Collect every line below that contains the word "width".

- _Extracted information_

+ + + +

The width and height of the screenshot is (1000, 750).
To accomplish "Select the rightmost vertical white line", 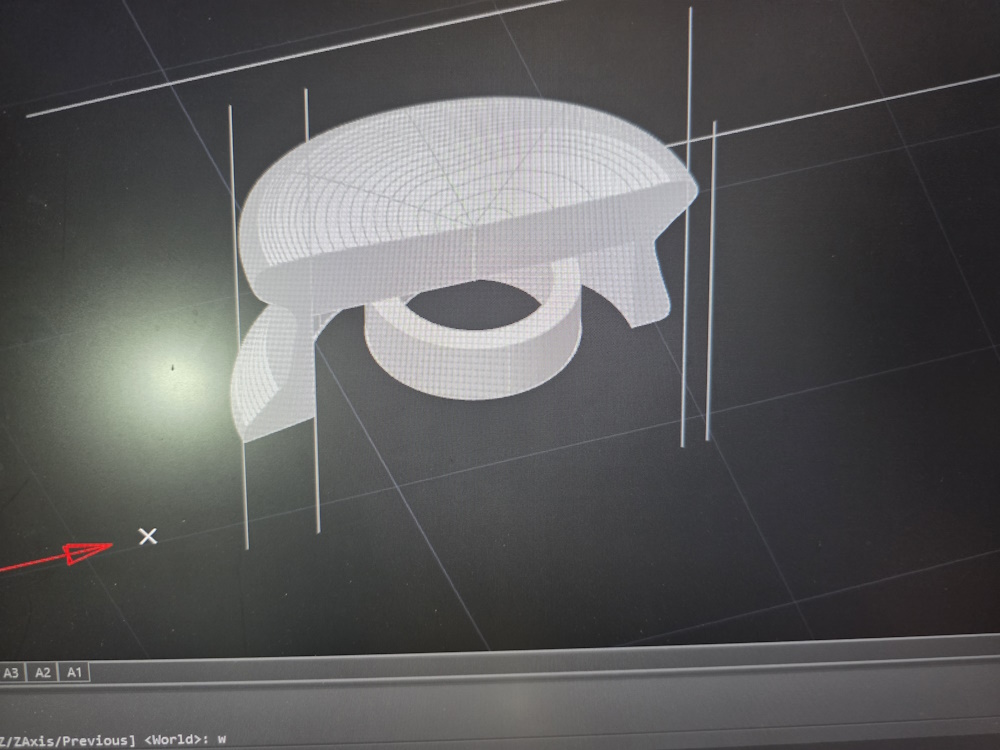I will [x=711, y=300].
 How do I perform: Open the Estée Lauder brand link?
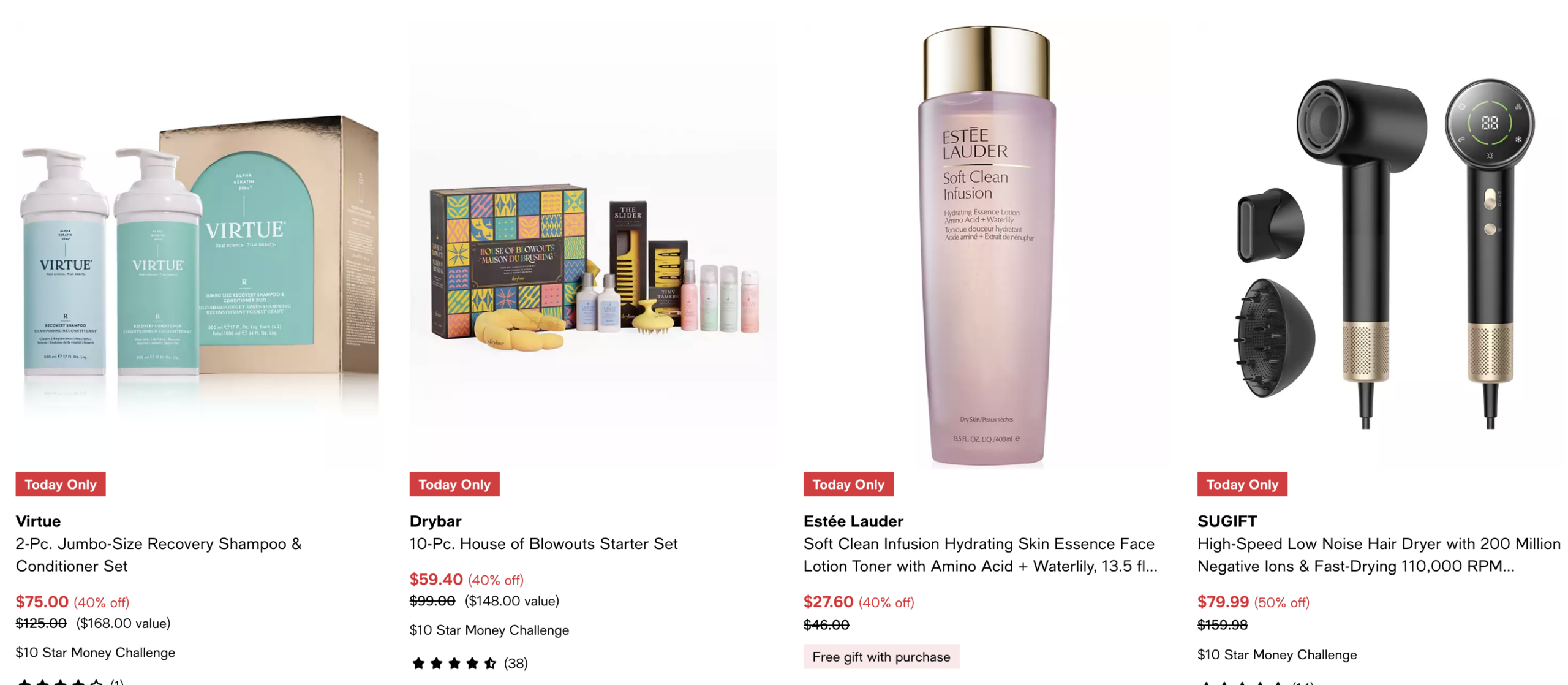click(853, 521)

+ + + +

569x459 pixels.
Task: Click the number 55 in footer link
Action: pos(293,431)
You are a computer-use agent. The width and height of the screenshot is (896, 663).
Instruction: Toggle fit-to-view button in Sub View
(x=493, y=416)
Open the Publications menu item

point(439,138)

+ + + +

- _Reply to the task_
The width and height of the screenshot is (1000, 750).
You are a computer-use agent. The width and height of the screenshot is (896, 663).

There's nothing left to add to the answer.